YOUR GOAL =>
Lines in the entries below where the word "Locate" shows up should each be copied.

EXCERPTED DATA =>
------------------------------

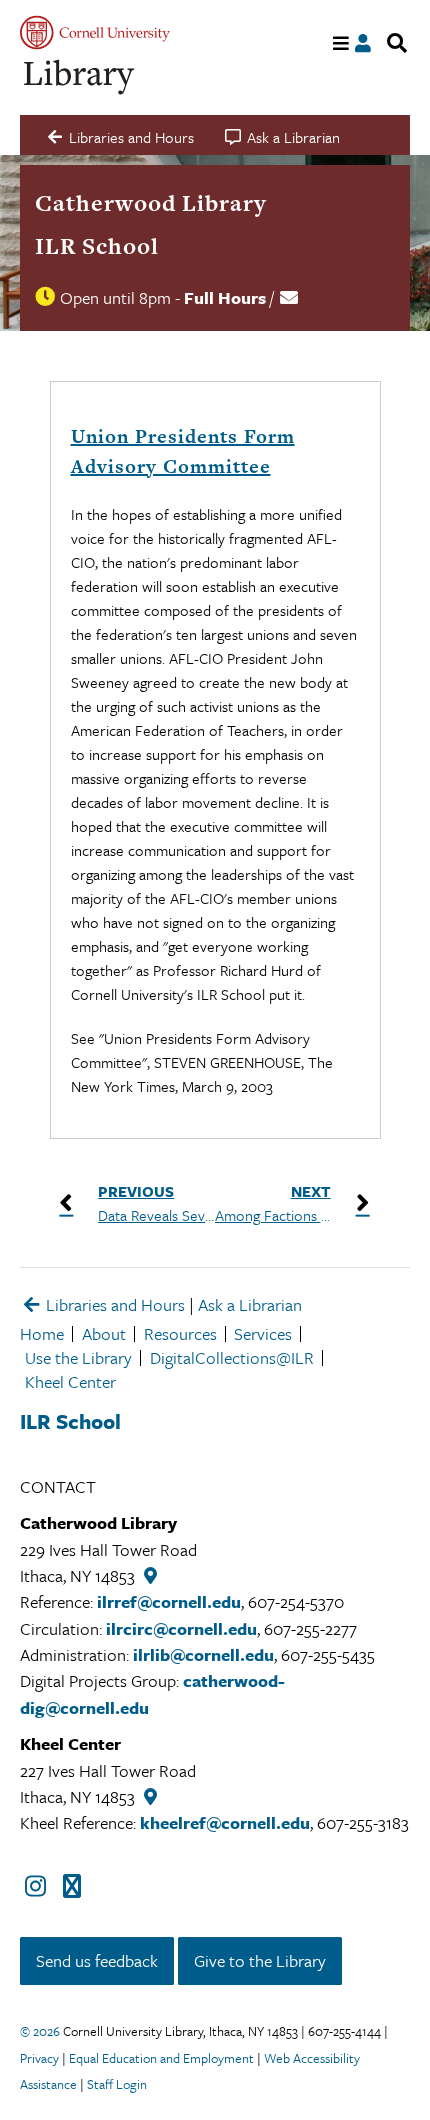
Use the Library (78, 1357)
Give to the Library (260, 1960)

------------------------------

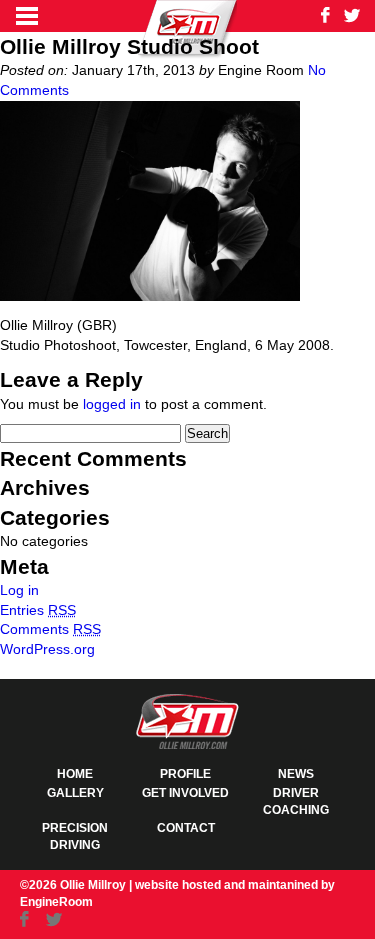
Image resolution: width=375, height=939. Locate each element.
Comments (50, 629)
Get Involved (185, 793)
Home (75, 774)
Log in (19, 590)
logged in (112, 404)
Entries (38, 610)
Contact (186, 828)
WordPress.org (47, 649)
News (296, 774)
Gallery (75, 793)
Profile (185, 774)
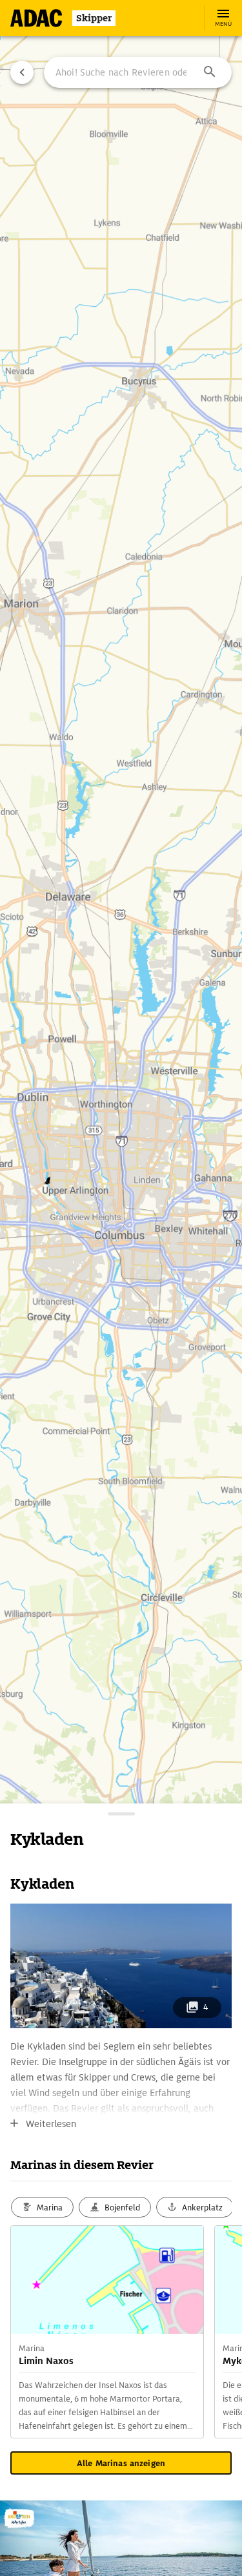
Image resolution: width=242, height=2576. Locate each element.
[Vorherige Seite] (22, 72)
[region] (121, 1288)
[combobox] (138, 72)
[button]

------------------------------

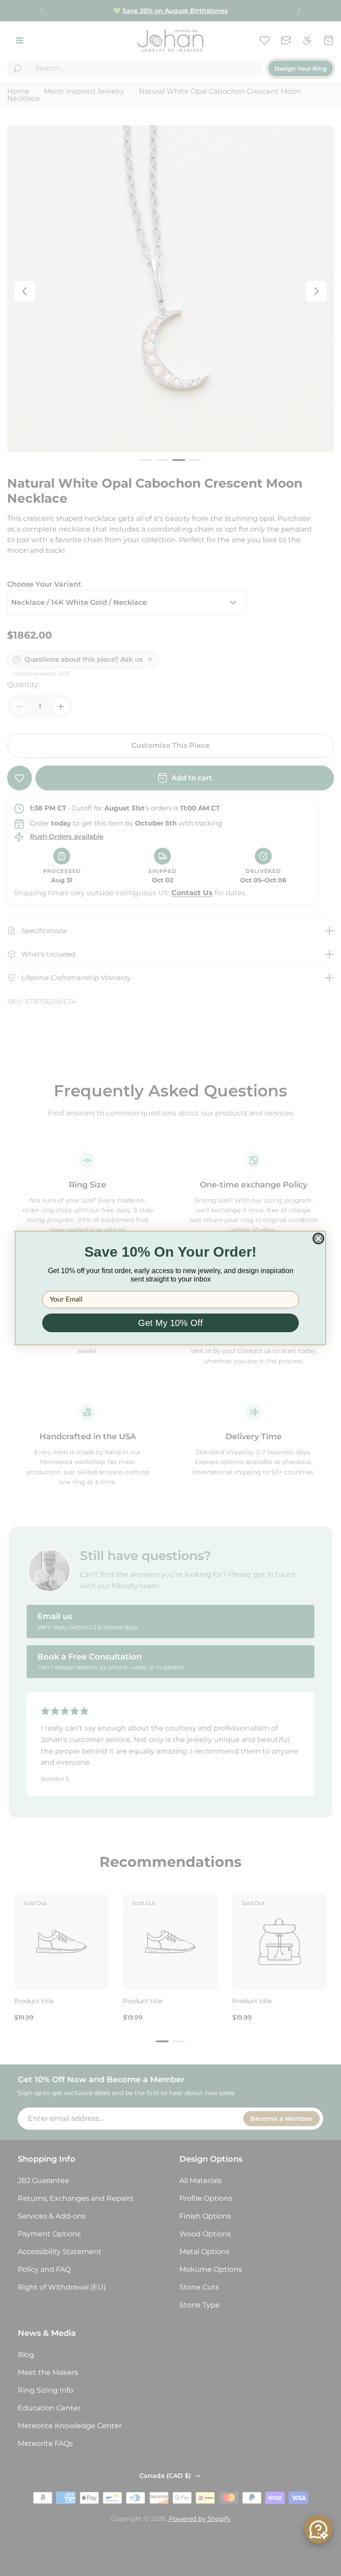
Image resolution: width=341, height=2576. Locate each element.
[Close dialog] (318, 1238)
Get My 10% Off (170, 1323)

------------------------------

WRITTEN ANSWER =>
Image resolution: width=375, height=939. Locate each element.
Image resolution: width=242, height=2576. Locate each element.
Image resolution: width=341, height=2576. Locate each element.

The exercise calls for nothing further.